This image from the Japan Meteorological Agency's website shows the seismic intensity of the quake that struck on Aug. 11, 2022.

TOKYO (Kyodo) -- A series of strong earthquakes jolted Japan's northernmost main island of Hokkaido early Thursday, the weather agency said, issuing no tsunami warning.

    Local police said they have received no immediate reports of major damage. The Japan Meteorological Agency asked people in the affected areas to be alert for about the next week over the possibility of a strong aftershock.

    The most powerful temblor, with a preliminary magnitude of 5.4, shook the northern part of the island at around 12:53 a.m., registering upper 5 on the Japanese seismic intensity scale of 7 in Nakagawa and 4 in many areas near the town.

    Initially, the agency had estimated the magnitude as 5.3, but later revised it.

    The town was also hit hard by the first quake, which occurred around 12:35 a.m. with an estimated magnitude of 5.2 and a rating of lower 5 on the intensity scale.
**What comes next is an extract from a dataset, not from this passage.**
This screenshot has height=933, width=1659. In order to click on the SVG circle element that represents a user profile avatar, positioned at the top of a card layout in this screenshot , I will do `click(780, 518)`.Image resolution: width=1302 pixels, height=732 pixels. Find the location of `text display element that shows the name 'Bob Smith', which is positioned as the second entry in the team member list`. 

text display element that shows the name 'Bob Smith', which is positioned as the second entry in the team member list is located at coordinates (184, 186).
The agency also upgraded the strength of the quake from an initial figure of 5.1.

    The focuses of the quakes were both at a depth of about 4 kilometers, the agency said, revising it from the earlier estimate of 10 km.

    "The first one was a short tremor that lasted 10 seconds or so, but I felt the second was a bit longer, about 30 seconds," said an official of the Nakagawa town office.

    "It shook up and down, as well as from side to side," the official added, noting that documents fell from the office shelves as a result of the temblors.

    The region was also hit by other quakes early Thursday, including one that measured 4 on the intensity scale in Nakagawa, the agency said.